Here are some articles that have recently gotten attention amongst media obsessives. They are all fundamentally flawed:
- A list of the Top 25 newspapers on Twitter from Journalistics
- An expanded list of 200 U.S. newspapers, sorted by their Twitter follower counts
- A piece in MediaWeek about Elle UK’s popularity on Twitter
The problem with all of these pieces? The data that underlie the assertions are fundamentally flawed.
Each story uses the advanced research technique of looking at a publication’s Twitter account, then reading the sidebar of their Twitter profile and copying the number of followers listed there. This methodology is useless for determining how many people have chosen to follow a publication, and instead is indicative primarily of whether or not that publication is one of the suggested Twitter accounts that users encounter when signing up for the service. It’s also correlated to how long that publication has been on Twitter accruing those incidental followers.
Big Follower Counts Are Horseshit
I covered much of this topic at the beginning of this year in a post called Nobody Has A Million Twitter Followers. While the literal point of that headline may no longer be true (I’m sure Justin Bieber or Nicki Minaj has actually earned a million organic Twitter followers), the point still stands: Being suggested as an account to follow when users sign up for Twitter so distorts the meaning of follower counts that citing such follower counts without disclaimers is either ignorant or misleading.

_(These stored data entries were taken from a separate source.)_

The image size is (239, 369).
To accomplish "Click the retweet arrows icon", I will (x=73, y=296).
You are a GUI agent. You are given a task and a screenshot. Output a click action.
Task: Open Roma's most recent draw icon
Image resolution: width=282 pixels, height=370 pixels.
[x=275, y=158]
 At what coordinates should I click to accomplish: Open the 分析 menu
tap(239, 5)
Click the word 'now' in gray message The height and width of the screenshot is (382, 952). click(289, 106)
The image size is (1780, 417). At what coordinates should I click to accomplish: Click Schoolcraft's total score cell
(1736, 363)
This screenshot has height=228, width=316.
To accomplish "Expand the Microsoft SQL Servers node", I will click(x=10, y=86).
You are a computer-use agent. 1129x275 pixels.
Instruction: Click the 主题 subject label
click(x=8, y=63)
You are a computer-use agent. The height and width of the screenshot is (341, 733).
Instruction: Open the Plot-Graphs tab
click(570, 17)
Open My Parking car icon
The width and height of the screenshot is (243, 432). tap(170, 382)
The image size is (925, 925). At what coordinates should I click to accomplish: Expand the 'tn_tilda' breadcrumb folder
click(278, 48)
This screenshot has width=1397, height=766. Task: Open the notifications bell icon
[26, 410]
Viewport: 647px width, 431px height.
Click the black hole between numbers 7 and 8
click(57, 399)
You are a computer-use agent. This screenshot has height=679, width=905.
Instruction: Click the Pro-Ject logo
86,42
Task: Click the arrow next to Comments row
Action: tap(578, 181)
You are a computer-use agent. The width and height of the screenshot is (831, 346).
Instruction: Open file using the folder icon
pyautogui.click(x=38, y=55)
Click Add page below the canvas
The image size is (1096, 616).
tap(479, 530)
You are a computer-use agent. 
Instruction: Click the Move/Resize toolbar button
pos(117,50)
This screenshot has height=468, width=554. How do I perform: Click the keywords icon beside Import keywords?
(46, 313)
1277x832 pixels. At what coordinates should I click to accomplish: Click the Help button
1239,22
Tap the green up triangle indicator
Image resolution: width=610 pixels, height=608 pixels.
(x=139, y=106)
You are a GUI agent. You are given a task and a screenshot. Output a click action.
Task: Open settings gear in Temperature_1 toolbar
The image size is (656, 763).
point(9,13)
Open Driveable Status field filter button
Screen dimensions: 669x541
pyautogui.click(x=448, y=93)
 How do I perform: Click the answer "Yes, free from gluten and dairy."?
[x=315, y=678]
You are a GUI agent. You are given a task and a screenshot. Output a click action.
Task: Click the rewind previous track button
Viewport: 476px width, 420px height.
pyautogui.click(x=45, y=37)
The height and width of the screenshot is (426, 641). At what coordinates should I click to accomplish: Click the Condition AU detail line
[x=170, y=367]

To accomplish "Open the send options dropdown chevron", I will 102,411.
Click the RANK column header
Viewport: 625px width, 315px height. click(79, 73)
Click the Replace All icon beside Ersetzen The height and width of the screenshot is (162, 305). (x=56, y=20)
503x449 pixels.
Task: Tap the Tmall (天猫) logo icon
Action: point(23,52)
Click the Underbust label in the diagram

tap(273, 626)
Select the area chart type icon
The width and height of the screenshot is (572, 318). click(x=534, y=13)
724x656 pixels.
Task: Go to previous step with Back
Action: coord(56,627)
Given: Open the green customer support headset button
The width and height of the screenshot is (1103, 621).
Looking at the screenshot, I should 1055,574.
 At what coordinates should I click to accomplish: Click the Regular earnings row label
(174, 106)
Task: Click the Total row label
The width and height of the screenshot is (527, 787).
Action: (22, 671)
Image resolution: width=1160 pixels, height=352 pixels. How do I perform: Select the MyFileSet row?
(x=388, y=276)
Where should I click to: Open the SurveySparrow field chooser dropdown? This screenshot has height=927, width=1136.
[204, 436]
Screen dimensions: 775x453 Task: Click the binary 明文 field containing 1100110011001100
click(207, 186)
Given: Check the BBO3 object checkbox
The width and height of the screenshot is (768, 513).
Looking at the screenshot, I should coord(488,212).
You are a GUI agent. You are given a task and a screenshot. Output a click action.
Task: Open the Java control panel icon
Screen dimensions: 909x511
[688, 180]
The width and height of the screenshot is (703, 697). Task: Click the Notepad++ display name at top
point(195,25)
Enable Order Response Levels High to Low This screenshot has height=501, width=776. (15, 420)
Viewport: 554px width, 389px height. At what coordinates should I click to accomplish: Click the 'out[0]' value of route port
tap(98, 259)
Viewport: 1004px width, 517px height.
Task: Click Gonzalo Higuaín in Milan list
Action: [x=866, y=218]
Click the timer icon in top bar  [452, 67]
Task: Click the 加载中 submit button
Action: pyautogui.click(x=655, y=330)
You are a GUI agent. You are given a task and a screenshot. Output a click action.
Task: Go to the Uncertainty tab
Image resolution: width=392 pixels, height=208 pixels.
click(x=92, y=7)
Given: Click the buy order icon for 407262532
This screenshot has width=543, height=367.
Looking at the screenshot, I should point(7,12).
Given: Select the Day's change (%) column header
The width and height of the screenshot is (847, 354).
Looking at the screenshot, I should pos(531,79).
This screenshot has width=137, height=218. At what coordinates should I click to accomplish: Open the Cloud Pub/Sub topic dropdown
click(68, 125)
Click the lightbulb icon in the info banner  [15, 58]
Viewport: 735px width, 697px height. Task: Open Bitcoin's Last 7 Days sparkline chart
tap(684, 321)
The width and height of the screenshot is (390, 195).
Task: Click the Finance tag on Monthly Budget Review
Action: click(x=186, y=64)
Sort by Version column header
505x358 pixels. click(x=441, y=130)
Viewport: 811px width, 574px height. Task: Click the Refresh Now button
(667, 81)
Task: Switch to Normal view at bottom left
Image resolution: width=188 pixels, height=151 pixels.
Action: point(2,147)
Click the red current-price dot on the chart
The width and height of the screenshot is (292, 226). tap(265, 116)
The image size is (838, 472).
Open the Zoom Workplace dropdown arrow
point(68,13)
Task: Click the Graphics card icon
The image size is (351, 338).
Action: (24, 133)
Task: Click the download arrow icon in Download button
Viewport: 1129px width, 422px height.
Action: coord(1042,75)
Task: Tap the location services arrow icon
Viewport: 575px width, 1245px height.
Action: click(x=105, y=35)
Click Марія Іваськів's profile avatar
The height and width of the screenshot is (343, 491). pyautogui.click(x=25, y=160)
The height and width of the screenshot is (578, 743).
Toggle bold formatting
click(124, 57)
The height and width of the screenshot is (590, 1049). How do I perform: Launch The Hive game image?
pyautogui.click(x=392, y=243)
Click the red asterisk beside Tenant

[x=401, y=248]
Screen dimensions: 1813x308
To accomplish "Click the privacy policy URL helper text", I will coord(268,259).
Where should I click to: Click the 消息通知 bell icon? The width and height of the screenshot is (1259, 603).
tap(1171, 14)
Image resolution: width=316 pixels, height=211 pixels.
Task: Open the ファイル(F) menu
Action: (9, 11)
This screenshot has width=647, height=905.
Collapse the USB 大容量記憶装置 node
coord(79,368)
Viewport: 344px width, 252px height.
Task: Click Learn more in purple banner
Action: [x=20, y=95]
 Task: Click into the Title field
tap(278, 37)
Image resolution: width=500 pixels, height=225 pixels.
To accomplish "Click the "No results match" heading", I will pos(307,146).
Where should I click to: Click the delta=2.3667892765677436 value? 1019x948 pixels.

In the case of screaming headlines that say “The New York Times has more Twitter followers than subscribers!” we actually veer from misleading to so distorted it’s absurd. Subscribers are people who have, in one way or another, indicated intent. They filled out a form, sent in some money, and established a relationship with The New York Times. The majority of followers of the New York Times on Twitter, however, only established a relationship with Twitter itself, and the Times came along for the ride. MediaWeek actually uses the headline “Elle has a hit with Twitter feed” and this cannot be proven — being on the list myself, I gain users at almost the same rate as Elle UK, and I’m no hit among fashionistas. All we’re getting a measure of is Twitter’s popularity.
If any of these articles included explanation of the fact that the publications with the biggest number of followers were merely those chosen by Twitter to be so, then we could start to have an honest discussion about impact or influence or popularity or whatever the hell it is these writers want to weigh in on. By analogy, if a publisher went and threw its paper on the doorsteps of millions of people without any conscious action on their part, and then crowed about how it had a bigger subscription base than someone else, we’d consider them ridiculous.
So statements like “Maybe The New York Times has such a huge Twitter following because it was the first of the Top 25 to join Twitter, way back in March 2, 2007. ” (from the first article linked above, on Journalistics) show a fundamental misunderstanding of the very numbers they’re trying to report on. If we’re going to make a splash with articles based on numbers, let’s at least pretend to know what the numbers represent.